RebelTHON is a dance marathon and fundraiser held each year in Oxford to benefit Batson Children’s Hospital at the University of Mississippi Medical Center in Jackson. She is among 20 recipients of the award selected from 300 colleges and universities across the U.S. and Canada that participate in a Miracle Network Dance Marathon.

During her time with RebelTHON, Cooper personally raised more than $3,500 for the cause. Under Cooper’s leadership, RebelTHON surpassed its goal in February by more than $40,000 and raised more than $265,000 for children receiving treatment at Batson.

Upon learning she won the leadership award, Cooper said she was floored.

“I honestly couldn’t believe it when they told me I’d gotten the award.
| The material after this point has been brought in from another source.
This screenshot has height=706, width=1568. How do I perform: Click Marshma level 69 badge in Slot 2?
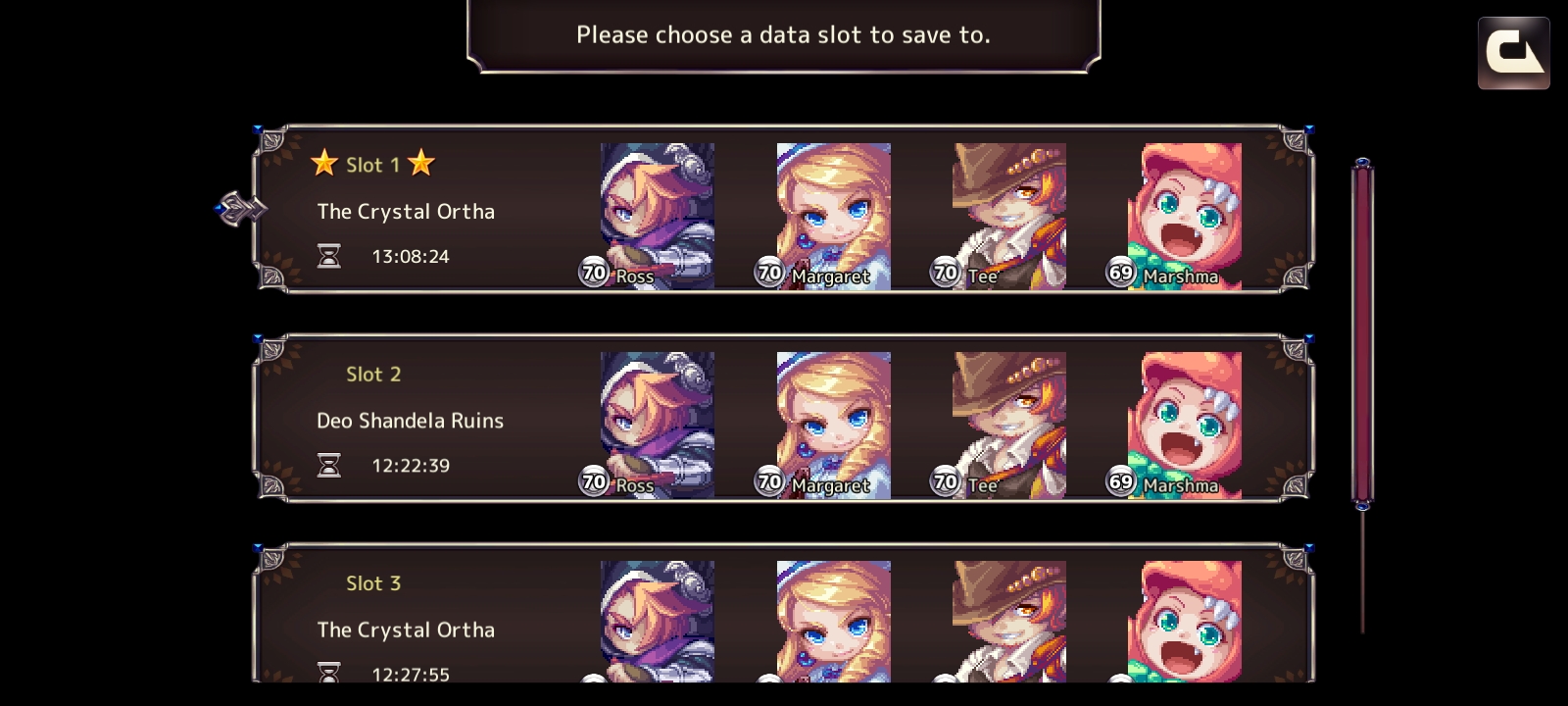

Dance Marathon is a massive movement, and all of the students involved in it around the country are doing such incredible things for their hospitals and universities,” she said. “To be recognized among a group of passionate, hardworking students like those who participate in MNDM is truly an honor.”
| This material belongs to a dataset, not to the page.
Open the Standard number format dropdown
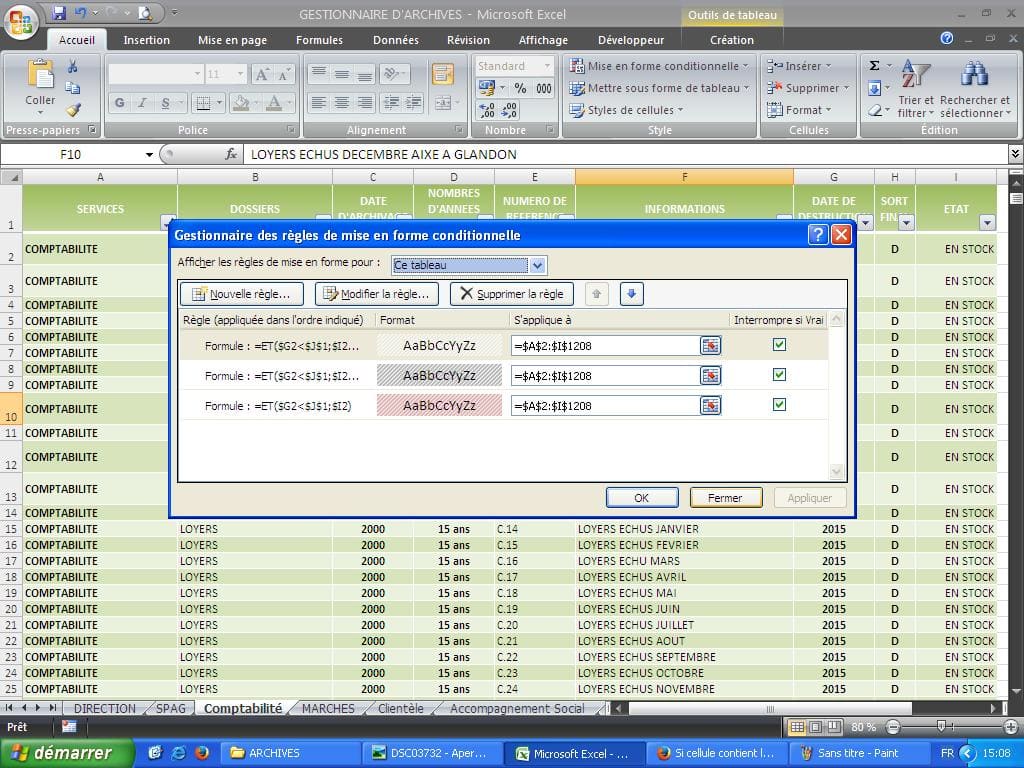Image resolution: width=1024 pixels, height=768 pixels. (x=547, y=66)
Funds raised by RebelTHON go towards providing for patient care and, more importantly, making difficult times easier for families affected.

One of the ways RebelTHON funds are used is the BandAid room at Batson.

“There’s one room on the tour of Batson that brings everything into perspective. It’s called the BandAid room, and it’s filled with any kind of BandAid a kid could want – Cars, Hello Kitty, Princesses, et cetera. After they’ve been pricked with needles they didn’t ask for, as part of a treatment they didn’t choose, for a disease they never wanted, there’s one choice that is theirs to make: what kind of BandAid do they want?,” Cooper said. “The world’s problems are complex and overwhelming, but the ways to help are often simple, like getting to pick a BandAid from the BandAid room.”

Donating as little as $5 towards RebelTHON’s fundraising efforts, participating as a student dancer, or attending community hours at the dance marathon in February to show patients at Batson that you stand with them makes a massive impact, Cooper said.

While she’s given countless hours of time and energy to RebelTHON’s cause, Cooper insists that the organization has given back to her tenfold.

“RebelTHON gave me more than I could have ever imagined when I signed up in 2016,” she said. “At Ole Miss, RebelTHON gave me a family that includes the most hardworking team of people I’ve ever known, and I don’t know that I would’ve connected with them otherwise. The people I found through Dance Marathon and the lessons they taught me are, by far, the greatest thing RebelTHON gave me.”